The power of component-feel is something we shouldn’t underestimate. Whether it’s dice bouncing around inside your cupped palms, plonking a wooden meeple on a map or nudging a tile neatly next to another, there’s an irreplaceable joy to getting (literally) hands-on with a game. Board gaming is an inherently tactile activity – which is precisely why digital versions will never supersede their analogue progenitors, right? So it’s surprising to find a digital card game designer behind a game with some of the most satisfying tabletop palpability we’ve experienced in ages. Even more surprising when you consider it’s a game themed around something utterly intangible. 

Having worked on Gwent, the free-to-play digital card game spun off from the Witcher series, Warsaw-based David Chircop has now released the gorgeously-named Petrichor (meaning the spirit-lifting smell of freshly rained-upon earth), in which players gently compete as clouds trying to nourish a randomly-arranged selection of crops (coffee, cotton, wheat, etc.) to score the most points. 

If that sounds a bit airy and insubstantial, don’t be mistaken. Combining card set-collection, action management, worker-placement (or, rather, cloud-placement) elements and a bit of bidding, there is a lot going on in Petrichor. So much so, it takes a few playthroughs to really get to grips with its manifold mechanisms.

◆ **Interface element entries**
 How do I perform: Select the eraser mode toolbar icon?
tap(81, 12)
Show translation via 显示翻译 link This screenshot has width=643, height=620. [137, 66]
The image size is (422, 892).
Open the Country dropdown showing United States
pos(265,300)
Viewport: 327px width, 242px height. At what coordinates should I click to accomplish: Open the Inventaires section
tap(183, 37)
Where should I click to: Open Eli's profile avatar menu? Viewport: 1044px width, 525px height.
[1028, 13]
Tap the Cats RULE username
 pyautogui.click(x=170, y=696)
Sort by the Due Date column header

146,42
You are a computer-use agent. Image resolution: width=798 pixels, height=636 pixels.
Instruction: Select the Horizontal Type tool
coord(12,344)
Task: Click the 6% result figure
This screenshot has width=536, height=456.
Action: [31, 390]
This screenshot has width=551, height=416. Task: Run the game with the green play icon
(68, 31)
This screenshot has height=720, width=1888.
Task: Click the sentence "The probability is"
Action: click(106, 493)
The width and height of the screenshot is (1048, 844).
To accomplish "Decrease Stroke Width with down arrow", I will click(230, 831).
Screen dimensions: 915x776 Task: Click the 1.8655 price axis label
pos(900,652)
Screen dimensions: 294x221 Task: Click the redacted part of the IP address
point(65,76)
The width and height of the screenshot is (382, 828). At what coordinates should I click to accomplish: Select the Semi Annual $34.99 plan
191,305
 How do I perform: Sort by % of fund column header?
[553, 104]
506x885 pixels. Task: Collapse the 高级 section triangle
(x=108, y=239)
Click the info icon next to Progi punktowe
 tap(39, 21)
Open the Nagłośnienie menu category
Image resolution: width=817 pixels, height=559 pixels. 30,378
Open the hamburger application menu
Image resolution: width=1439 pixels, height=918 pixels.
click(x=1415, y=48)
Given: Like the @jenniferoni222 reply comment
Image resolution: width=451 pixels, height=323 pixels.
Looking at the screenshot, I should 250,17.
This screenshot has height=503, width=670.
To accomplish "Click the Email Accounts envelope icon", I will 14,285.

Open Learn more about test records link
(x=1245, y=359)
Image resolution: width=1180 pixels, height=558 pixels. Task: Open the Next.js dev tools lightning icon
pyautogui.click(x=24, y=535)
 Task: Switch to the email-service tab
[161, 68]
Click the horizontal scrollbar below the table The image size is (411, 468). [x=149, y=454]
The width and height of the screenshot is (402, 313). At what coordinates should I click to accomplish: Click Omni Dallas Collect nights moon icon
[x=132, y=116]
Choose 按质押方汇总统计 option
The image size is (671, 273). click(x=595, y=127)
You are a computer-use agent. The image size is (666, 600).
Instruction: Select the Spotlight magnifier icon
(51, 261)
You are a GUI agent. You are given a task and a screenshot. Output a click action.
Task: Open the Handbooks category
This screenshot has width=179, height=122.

◆ **DIRECTIONS**
Update the passage about the Petrichor board game, starting with "Having worked on" and going on through "its manifold mechanisms.", changing "Petrichor" to "Cloudburst" everywhere it appears.

◆ **ANSWER TO THE PROBLEM**
Having worked on Gwent, the free-to-play digital card game spun off from the Witcher series, Warsaw-based David Chircop has now released the gorgeously-named Cloudburst (meaning the spirit-lifting smell of freshly rained-upon earth), in which players gently compete as clouds trying to nourish a randomly-arranged selection of crops (coffee, cotton, wheat, etc.) to score the most points. 

If that sounds a bit airy and insubstantial, don’t be mistaken. Combining card set-collection, action management, worker-placement (or, rather, cloud-placement) elements and a bit of bidding, there is a lot going on in Cloudburst. So much so, it takes a few playthroughs to really get to grips with its manifold mechanisms.